In the Princeton Review survey, students describe highly engaged faculty, who “will literally bend over backwards to help you achieve your goals.”
Sweet Briar has again been named one of the best colleges in the Southeast by Princeton Review.
The annual publication’s “2018 Best Colleges: Region by Region” feature says it considers the schools on the lists “academically outstanding and well worth consideration in your college search.”
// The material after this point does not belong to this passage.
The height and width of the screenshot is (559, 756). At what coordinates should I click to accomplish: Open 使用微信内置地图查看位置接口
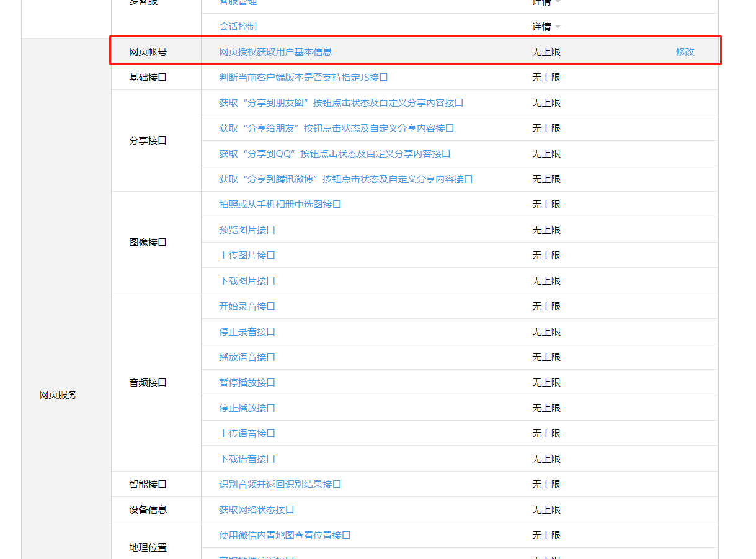[286, 535]
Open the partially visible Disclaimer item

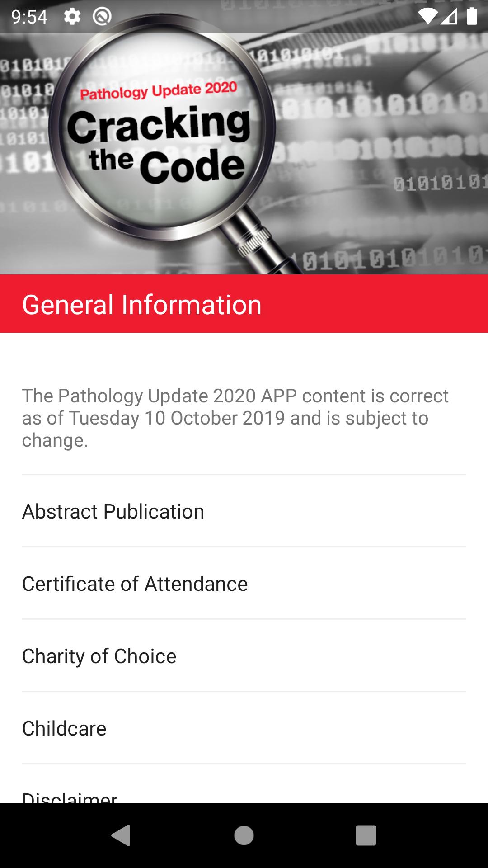click(x=70, y=797)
The Princeton Review, a guide and preparation service used by millions of prospective college students, creates its lists and rankings by surveying undergraduate students across the country. Questions cover academics, administration, campus life, student body and themselves. An online profile
summarizes students’ responses.
On academics, Sweet Briar students describe the College this way, according to the profile: “Empowering strong, well-educated women, Sweet Briar College provides a ‘supportive learning environment where students are free to follow their passions and try new things every day.’ … Students praise the individual attention they receive from the faculty, who ‘will literally bend over backwards to help you achieve your goals.’”
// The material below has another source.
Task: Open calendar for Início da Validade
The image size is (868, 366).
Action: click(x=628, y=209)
Students also report that “a low faculty-to-student ratio means that ‘classes are extremely interactive and discussion based.’ And students say they get a lot out of their classes, in part, because the professors ‘love what they do and are incredibly accomplished in their respective fields.’”
Students also praise the career services office, Sweet Briar’s many cherished traditions and the alumnae network, which is noted for helping students find jobs after graduation.
Students describe themselves as “intellectually curious” and determined to make their marks on the world. Those who responded also noted the small, close-knit sense of community and the support of their peers in pushing them to work hard academically.
“Sweet Briar is unusual,” the profile cites one respondent as saying, “in that it is incredibly motivated in both academic and social-activism settings.”